* Provided entries *
————

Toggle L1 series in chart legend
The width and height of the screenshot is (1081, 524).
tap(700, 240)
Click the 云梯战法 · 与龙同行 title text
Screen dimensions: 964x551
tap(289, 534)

————

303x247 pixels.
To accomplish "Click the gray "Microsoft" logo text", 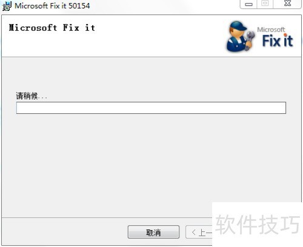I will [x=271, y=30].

————

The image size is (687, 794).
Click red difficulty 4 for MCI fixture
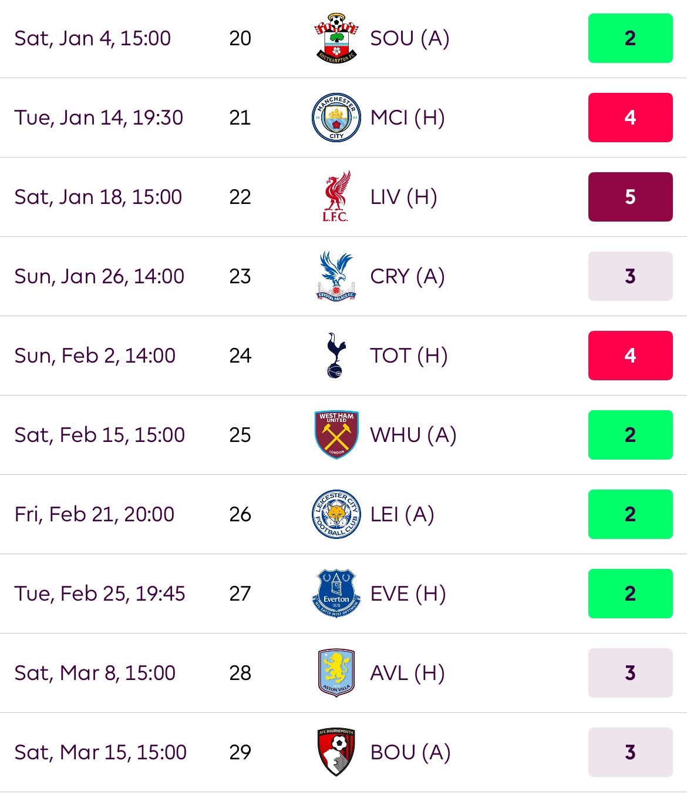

————

* What this task involves *
Taking the records above, retype every line from the one with "The image size is (687, 794)." down to the one with "Click red difficulty 4 for MCI fixture", exactly and with nothing else.

* Answer section *
The image size is (687, 794).
Click red difficulty 4 for MCI fixture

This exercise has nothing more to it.